First clip: FlexiForce
Second Clip: Amazon sensors
Third Clip: IE FSR
After selecting my final sensor, I began familiarizing myself with Fusion 360, so that I can 3D print an initial draft of the drum pad housing. Once I have this complete, I’ll be able to combine it with the IE FSR and the Neoprene rubber sheets to create a prototype drum pad, which should greatly aid in future testing by better replicating the expected endcase environment. Here is the module I’ve developed so far using Fusion 360.
The sensor will be fixed to the raised central platform and all the needed supporting circuitry will be located in the cavity underneath it. Additionally, the gap in the base on one side of the module will be used for connecting this module to another module that will house the ESP32 development board. Lastly, we should be able to attach a 3D printed sheet to the bottom of this module after placing the circuitry inside, which should protect the sensitive circuitry inside.
After designing this module, I began working with the ESP32 development board, as this one is slightly different than the ones I’ve used in the past and as such I expected that I’d have some issues getting it to work as my last board did. As I expected, I have been encountering some difficulties but I expect to be able to run simple code by the end of this weekend.

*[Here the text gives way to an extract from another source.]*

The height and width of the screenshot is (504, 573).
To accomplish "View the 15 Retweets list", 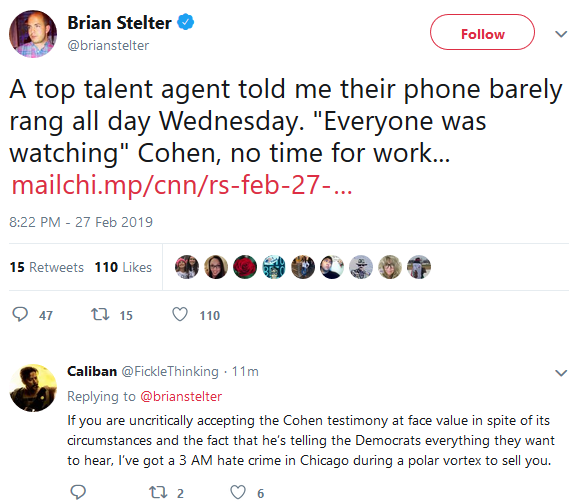I will [x=47, y=267].
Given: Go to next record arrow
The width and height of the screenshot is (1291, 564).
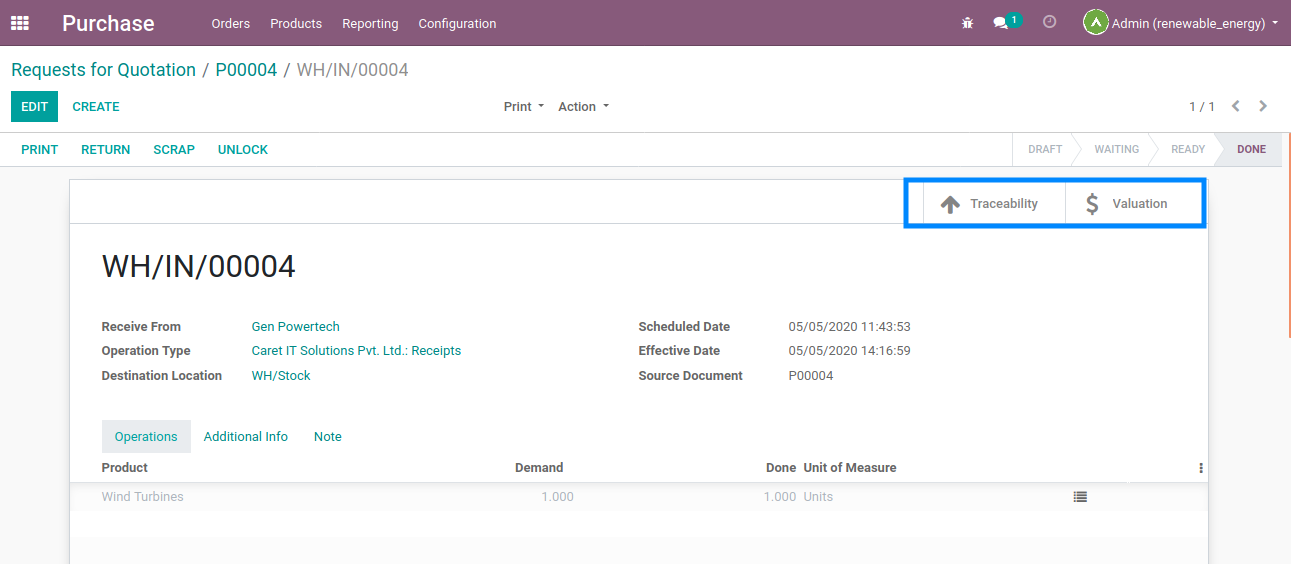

My plans going forward for the rest of the week are to work more with the ESP32 so that going into spring break I’ll be ready to jump right into coding the ESP32’s ADC features. Once I have the ADC features implemented and I have connected it with my sensors I’ll then begin working on sending the ADC information over USB in a form recognizable by George’s program, which should set me up well for reaching MVP by our goal date next month.